** start of Passage provided **
August 11, 2010

CNET news
Dave Morgan of Simulmedia warned last week that local media companies were facing a significant challenge from mobile location-based services, saying that up to 25 percent of their advertising revenue will be at risk by 2014.

This week, several sources are reporting that Facebook is close jumping into the location-services game. With 500 million members on its side, whatever Facebook does is bound to have a major impact both on consumers and any media organization dependent on local advertising revenues.

Cory Bergman of Lost Remote wrote about Morgan’s remarks in a piece he provocatively titled “Location services to ‘devastate local media.’” He says Morgan’s 25 percent figure is probably overly aggressive.
** end of Passage provided **
Short exercise:
Copy the passage on location services and local media word for word, between "Cory Bergman of" and "probably overly aggressive.", inclusive.
** start of Source excerpt **
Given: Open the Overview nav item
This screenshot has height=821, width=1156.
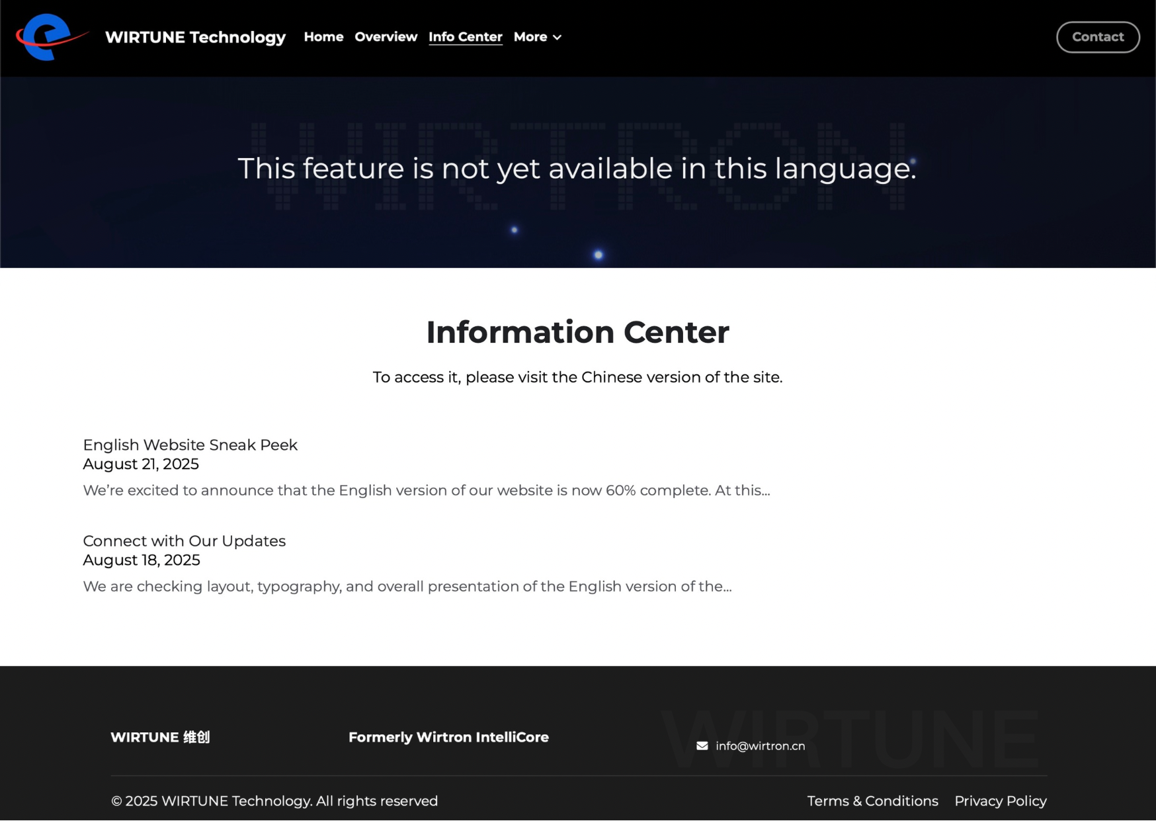Looking at the screenshot, I should click(x=386, y=37).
** end of Source excerpt **
Solution for this exercise:
Cory Bergman of Lost Remote wrote about Morgan’s remarks in a piece he provocatively titled “Location services to ‘devastate local media.’” He says Morgan’s 25 percent figure is probably overly aggressive.